*EXERCISE DIRECTIONS:* Continue the news article about Dearborn selling bonds to cover retiree health care, picking up after its final sentence.

*TEXT SHOWN:*
*****
City bets investment profits from bonds will fund health care
Tactic has been used widely for pensions, with mixed results
It’s a “considerable risk,” a “bad idea,” or, as one expert put it, “insanity.” And it may be the next big pitch Wall Street bond underwriters make to states and cities desperate to cover ballooning health-care costs.
Dearborn, Michigan, the 94,000-resident city that’s home to Ford Motor Co., tested the waters this week by selling $35 million of bonds to chip away at the $161 million it needs to cover the medical bills of workers who will retire in the years ahead. The city is betting that by investing the proceeds it will earn more than it will pay in interest, with the profits helping to cover health-care expenses.
Many states and cities have used the same strategy for their pensions, and Chicago Mayor Rahm Emanuel Wednesday proposed a $10 billion debt sale for the city’s ailing retirement system. Some have came out ahead. Others were burned by stock market losses or because the temporary boost allowed governments to cut their annual pension payments. Illinois, New Jersey and Puerto Rico borrowed billions only to see the large shortfalls reappear.
*****
*GIVEN DATA:*

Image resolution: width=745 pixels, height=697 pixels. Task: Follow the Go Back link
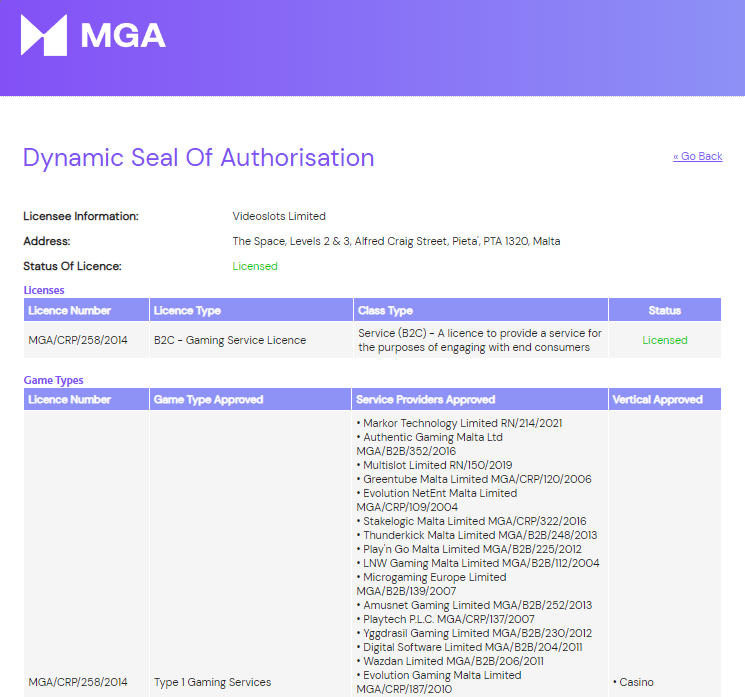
*****
*EXERCISE ANSWER:*
The tactic has been used far less for health-care costs, but it isn’t unprecedented. Over a decade ago, five Wisconsin school districts plowed borrowed funds into collateralized debt obligations, the toxic investments that blew up after the housing market crash, with the intent of spending the earnings on health care. They lost the money instead.
“These are expenses that should be paid for out of the budget — not bonded out,” said Thad Calabrese, an associate professor at New York University who studies public financial management and called such deals “insanity.” “It’s surprising it hasn’t been done more and I’m thankful it hasn’t.”
Market Timing is Key
Pension bonds have paid off, unless they were sold before stocks crashed
Source: Center for Retirement Research at Boston College
Governments are eager for ways to cover the health benefits that they’ve promised retirees, which, unlike pensions, are usually funded out of their annual budgets on a pay-as-you-go basis. S&P Global Ratings said the costs are a “growing” concern, with states alone facing $678 billion of unfunded liabilities. New York City’s $98 billion unfunded liability for retiree health care is bigger than its bond debt and its pension-fund shortfall.
The Government Finance Officers Association recommends against selling bonds to finance those medical costs, citing the “considerable risk.” That’s because there’s a chance they will earn less than it cost to borrow, leaving them deeper in the hole, which has been the case with governments that sold pension bonds just before stock market routs.